- Exercise -
Write out everything from the row containing "Screen dimensions: 1219x930" down to the row containing "(x=844, y=516)", both ends included, and leave the pictures out of your answer.

- Provided data -

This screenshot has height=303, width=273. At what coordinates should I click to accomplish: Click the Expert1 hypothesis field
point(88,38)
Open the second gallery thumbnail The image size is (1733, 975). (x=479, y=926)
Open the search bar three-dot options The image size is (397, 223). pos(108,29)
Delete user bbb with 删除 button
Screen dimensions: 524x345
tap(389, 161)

==

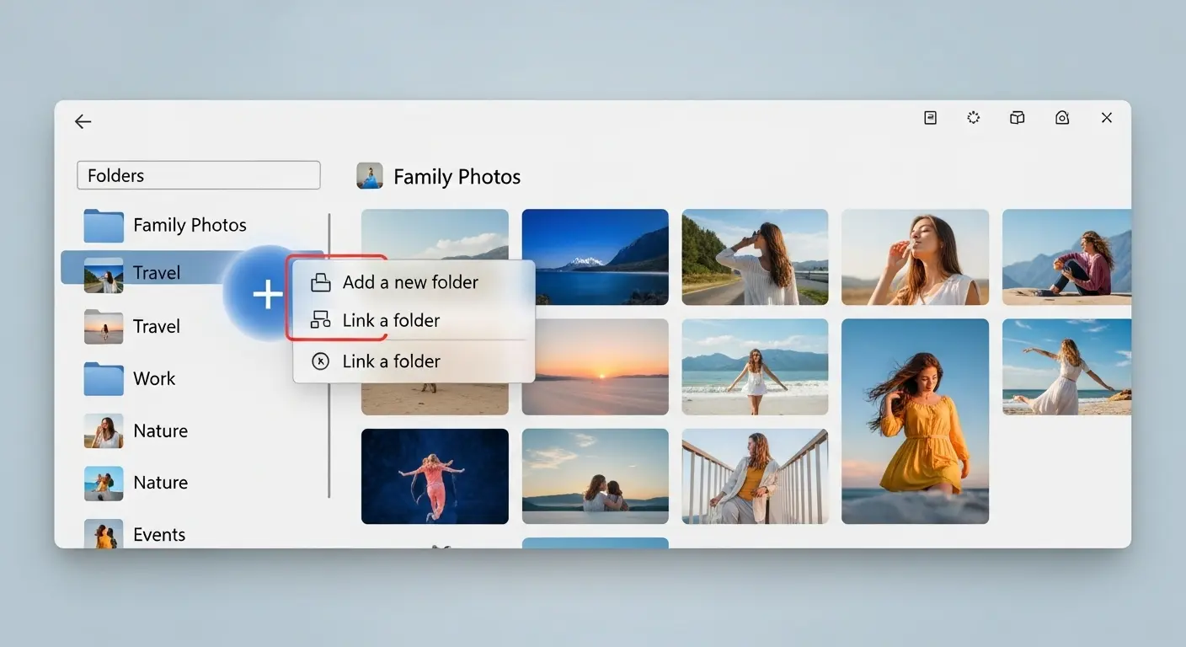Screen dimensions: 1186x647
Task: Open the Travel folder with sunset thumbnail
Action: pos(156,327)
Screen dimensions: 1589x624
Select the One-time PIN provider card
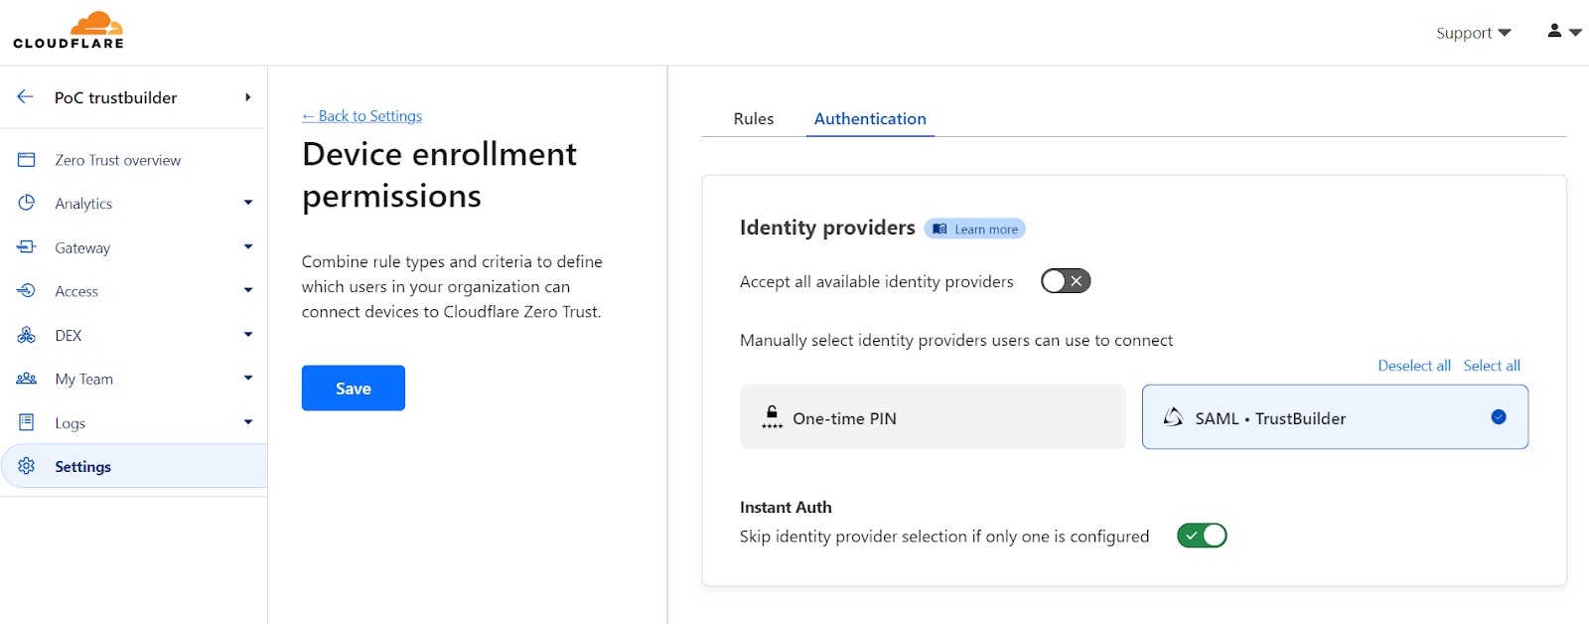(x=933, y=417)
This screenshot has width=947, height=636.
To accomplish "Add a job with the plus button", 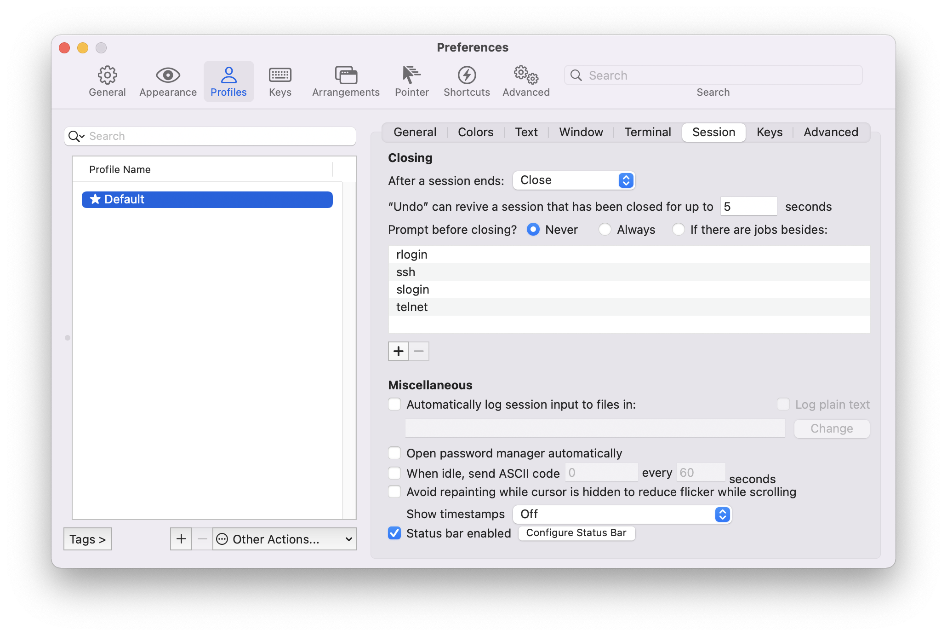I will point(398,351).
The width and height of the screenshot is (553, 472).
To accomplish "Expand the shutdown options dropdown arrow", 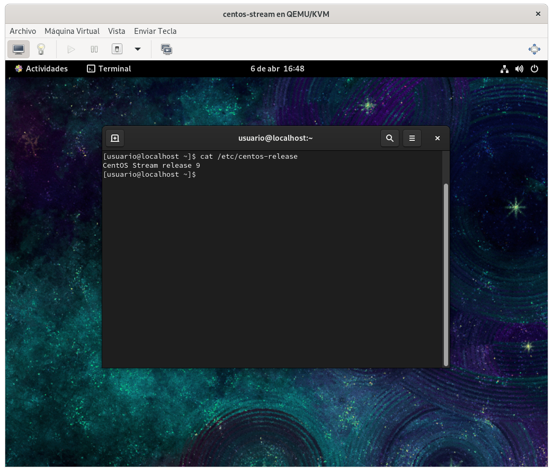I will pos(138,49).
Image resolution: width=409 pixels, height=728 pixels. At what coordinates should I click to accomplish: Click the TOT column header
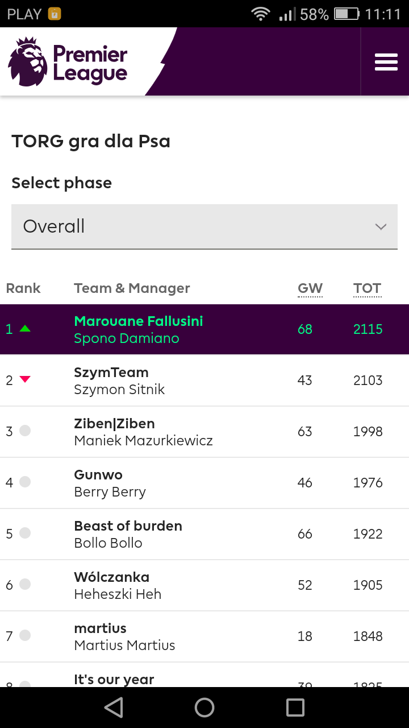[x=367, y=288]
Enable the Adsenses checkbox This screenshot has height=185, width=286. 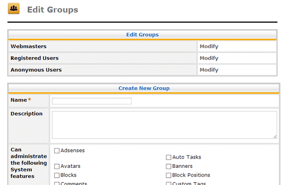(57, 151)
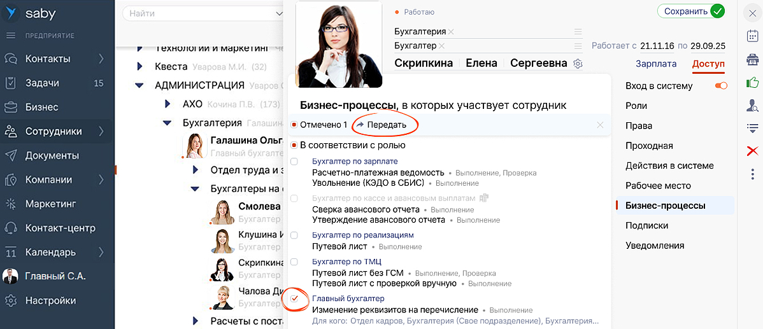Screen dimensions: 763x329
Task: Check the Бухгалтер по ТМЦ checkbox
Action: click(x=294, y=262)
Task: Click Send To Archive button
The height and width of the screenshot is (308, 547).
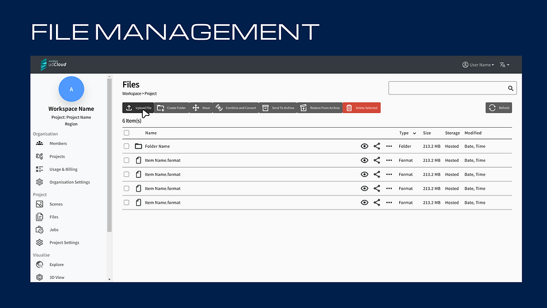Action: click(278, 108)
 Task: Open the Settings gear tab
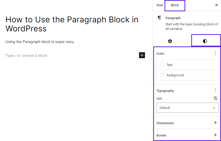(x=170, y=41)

--

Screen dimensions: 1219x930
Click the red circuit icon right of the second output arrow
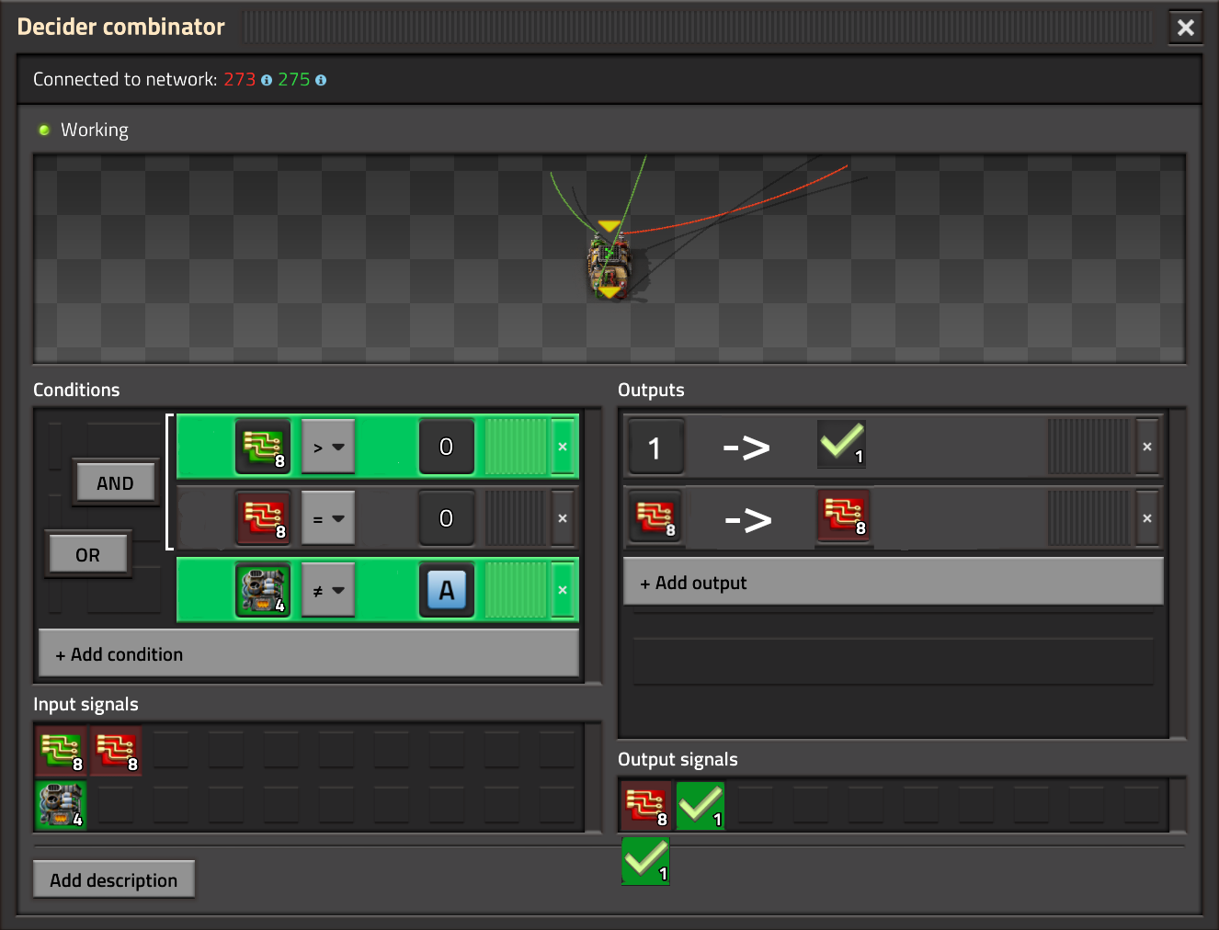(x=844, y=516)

- Answer below -
Screen dimensions: 1219x930
Click the red circuit icon right of the second output arrow
(x=844, y=516)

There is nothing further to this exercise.